The Dutch economy took its biggest-ever hit from the global coronavirus pandemic as lockdowns brought activity in the country to a standstill, data showed on Friday 14 August 2020. The EU’s fifth-biggest economy shrank by 8.5 percent in the period from April to June compared with the preceding three months, Statistics Netherlands (CBS) said.
8.5 percent GDP contraction in Q2
According to the second estimate of gross domestic product (GDP) conducted by CBS, GDP contracted by 8.5 percent in Q2 2020 relative to the previous quarter. The decline was mainly due to falling household consumption, while investments and the trade balance also fell significantly. Relative to one year previously, GDP contracted by 9.3 percent.
'From a historical perspective, this shrinkage is unprecedented. More than twice the crisis in 2008. These are simply dramatic figures', says Bas Jacobs, Professor of Public Economics at Erasmus School of Economics.
Consumer and producer confidence less negative
According to CBS, the economy has been recovering in recent months. The general economic picture in August is less gloomy, although the Netherlands is 'still deep in the recession'. There are bright spots: both consumer and producer confidence are less negative. In July, confidence improved compared to the previous month.
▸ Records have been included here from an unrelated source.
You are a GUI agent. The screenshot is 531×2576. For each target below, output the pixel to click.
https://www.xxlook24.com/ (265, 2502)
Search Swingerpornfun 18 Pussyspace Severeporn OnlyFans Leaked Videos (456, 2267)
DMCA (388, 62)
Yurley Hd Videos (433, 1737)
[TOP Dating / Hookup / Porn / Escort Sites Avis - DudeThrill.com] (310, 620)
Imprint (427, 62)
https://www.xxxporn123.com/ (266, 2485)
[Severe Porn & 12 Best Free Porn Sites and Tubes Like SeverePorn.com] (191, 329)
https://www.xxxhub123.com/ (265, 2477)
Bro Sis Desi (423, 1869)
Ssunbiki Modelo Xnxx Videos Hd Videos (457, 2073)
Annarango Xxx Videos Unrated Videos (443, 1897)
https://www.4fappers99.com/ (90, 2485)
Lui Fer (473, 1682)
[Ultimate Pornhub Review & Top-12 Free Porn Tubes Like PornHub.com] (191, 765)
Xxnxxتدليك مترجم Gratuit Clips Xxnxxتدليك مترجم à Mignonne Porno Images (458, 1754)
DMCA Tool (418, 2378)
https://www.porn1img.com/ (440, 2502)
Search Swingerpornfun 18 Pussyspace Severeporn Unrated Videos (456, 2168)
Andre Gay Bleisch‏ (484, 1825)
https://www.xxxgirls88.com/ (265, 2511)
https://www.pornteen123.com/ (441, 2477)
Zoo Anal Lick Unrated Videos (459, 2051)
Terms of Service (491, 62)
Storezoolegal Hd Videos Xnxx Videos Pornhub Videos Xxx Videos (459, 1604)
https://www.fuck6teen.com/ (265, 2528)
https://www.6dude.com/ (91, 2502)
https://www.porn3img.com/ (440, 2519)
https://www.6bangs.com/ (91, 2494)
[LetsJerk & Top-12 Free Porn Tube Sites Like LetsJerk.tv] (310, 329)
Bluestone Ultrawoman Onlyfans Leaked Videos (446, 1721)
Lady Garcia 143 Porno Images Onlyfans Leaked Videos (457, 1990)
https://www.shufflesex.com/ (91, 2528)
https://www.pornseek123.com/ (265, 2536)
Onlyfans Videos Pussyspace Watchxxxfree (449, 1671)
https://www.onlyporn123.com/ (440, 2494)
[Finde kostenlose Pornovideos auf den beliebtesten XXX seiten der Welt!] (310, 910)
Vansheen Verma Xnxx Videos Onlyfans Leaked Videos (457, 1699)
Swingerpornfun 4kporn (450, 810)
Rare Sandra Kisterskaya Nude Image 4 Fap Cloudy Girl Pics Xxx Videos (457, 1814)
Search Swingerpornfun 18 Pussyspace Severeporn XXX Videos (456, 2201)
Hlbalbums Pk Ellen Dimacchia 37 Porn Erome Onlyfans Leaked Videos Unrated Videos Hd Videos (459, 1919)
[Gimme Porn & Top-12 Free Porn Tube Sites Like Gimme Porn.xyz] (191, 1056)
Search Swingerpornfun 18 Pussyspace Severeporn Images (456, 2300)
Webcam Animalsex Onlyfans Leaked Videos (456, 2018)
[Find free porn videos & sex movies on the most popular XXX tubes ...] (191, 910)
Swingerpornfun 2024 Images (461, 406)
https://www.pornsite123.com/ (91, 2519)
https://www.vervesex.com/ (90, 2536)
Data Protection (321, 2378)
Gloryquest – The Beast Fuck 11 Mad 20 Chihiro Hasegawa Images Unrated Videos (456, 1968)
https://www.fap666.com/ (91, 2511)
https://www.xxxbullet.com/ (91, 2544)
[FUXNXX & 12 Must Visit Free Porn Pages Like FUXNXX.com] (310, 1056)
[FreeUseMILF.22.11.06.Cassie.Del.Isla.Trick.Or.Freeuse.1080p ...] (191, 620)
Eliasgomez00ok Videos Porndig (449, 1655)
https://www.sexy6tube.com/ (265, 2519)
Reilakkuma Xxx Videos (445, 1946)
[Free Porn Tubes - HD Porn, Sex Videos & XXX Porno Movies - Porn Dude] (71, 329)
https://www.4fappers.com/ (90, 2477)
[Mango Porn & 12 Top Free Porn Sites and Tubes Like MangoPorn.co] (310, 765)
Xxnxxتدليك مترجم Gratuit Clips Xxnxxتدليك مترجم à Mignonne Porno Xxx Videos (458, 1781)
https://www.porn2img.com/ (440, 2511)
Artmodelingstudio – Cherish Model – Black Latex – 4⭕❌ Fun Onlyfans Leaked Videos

Both are positioned below their long-term averages.
The Dutch Government should really think carefully about a new series of support measures. Jacobs: ‘It is good that we were able to absorb the blow in the short term. It is crucial to keep the virus under control for the effectiveness of any new funding round. If that doesn't work and entire industries would become unprofitable forever, then there's no point in supporting them any longer.’